#### [INFORMATION GIVEN]
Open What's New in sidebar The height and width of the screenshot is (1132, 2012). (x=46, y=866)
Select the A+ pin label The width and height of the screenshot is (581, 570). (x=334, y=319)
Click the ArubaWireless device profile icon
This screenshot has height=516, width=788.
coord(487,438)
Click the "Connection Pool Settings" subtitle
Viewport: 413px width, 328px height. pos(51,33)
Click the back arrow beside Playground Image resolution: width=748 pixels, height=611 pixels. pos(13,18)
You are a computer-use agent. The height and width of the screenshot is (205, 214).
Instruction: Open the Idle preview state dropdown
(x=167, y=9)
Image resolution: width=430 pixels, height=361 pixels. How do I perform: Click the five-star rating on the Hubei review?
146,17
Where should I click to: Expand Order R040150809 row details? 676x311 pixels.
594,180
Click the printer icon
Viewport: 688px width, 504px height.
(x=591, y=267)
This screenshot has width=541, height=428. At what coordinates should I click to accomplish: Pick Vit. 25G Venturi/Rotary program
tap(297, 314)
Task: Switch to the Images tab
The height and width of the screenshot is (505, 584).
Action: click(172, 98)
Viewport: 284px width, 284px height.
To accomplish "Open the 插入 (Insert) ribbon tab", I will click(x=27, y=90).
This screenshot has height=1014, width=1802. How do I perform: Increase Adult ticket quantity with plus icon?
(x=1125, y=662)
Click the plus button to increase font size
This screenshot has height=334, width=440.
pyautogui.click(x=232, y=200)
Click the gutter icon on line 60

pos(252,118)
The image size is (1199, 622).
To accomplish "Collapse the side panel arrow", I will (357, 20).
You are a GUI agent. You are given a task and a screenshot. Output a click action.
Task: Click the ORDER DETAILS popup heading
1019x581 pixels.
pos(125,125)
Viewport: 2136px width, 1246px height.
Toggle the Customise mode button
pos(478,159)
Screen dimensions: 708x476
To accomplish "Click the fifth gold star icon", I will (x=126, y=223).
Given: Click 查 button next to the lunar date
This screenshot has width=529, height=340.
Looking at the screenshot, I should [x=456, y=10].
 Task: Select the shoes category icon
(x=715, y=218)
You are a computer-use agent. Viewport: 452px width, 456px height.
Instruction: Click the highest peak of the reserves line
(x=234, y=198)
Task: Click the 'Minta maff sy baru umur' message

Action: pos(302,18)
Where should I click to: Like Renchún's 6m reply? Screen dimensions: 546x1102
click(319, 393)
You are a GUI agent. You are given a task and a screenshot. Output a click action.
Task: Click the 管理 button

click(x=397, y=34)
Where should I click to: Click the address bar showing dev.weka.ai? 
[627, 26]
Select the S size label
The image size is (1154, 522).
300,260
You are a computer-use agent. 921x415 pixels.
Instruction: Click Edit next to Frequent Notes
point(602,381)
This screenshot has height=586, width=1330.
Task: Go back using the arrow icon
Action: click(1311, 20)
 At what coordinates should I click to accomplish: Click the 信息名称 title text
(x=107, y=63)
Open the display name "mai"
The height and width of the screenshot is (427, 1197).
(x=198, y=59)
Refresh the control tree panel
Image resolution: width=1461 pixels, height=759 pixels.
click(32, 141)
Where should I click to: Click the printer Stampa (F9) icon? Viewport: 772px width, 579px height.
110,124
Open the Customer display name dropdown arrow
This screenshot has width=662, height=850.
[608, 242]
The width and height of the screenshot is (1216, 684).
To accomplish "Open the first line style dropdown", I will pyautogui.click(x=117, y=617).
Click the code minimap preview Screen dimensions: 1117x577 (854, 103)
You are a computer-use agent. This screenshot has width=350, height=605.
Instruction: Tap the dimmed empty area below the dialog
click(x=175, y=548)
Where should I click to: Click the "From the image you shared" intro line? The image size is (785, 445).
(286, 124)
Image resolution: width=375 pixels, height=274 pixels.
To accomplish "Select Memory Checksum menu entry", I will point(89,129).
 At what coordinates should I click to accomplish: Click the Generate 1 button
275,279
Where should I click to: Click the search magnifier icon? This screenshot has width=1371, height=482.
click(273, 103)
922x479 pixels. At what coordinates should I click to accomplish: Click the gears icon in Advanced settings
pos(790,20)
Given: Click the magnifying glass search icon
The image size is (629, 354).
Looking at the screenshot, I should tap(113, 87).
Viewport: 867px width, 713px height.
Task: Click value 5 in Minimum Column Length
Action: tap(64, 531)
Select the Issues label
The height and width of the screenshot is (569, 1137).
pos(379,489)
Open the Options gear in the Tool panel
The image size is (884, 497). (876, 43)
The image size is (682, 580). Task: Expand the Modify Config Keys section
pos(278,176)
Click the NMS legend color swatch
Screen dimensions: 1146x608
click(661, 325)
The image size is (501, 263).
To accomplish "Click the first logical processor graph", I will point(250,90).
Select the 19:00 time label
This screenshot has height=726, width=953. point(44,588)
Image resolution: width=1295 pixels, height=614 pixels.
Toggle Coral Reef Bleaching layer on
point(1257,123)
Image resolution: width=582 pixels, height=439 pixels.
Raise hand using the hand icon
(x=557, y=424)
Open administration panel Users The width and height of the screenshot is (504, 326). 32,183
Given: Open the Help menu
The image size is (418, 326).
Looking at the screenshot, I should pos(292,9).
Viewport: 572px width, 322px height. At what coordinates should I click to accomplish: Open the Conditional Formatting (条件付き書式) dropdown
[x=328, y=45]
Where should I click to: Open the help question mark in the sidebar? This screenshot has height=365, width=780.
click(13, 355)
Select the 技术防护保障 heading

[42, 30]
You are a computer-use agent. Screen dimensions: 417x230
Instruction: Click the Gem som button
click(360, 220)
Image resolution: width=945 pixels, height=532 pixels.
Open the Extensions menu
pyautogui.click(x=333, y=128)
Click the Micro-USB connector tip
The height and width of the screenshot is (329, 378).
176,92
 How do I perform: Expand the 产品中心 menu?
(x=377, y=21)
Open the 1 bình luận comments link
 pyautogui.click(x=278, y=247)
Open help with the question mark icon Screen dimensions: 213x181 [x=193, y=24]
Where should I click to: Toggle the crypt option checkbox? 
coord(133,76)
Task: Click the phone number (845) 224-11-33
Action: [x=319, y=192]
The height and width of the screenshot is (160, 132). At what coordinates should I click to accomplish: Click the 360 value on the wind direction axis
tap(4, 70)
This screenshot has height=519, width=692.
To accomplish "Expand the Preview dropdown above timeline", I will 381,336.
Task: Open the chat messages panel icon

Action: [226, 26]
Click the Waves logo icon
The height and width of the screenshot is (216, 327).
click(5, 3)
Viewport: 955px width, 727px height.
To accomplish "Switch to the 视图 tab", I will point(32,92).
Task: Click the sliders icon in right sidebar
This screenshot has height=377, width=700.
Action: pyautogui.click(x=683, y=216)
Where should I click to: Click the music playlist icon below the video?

#### [TASK OBJECTIVE]
Look back at the data above. Transcribe exactly the lines starting at the line that contains "Image resolution: width=582" and ending at the line that contains "You are a computer-use agent. Screen".

#### [EXERCISE RESULT]
Image resolution: width=582 pixels, height=439 pixels.
Raise hand using the hand icon
(x=557, y=424)
Open administration panel Users The width and height of the screenshot is (504, 326). 32,183
Given: Open the Help menu
The image size is (418, 326).
Looking at the screenshot, I should pos(292,9).
Viewport: 572px width, 322px height. At what coordinates should I click to accomplish: Open the Conditional Formatting (条件付き書式) dropdown
[x=328, y=45]
Where should I click to: Open the help question mark in the sidebar? This screenshot has height=365, width=780.
click(13, 355)
Select the 技术防护保障 heading

[42, 30]
You are a computer-use agent. Screen dimensions: 417x230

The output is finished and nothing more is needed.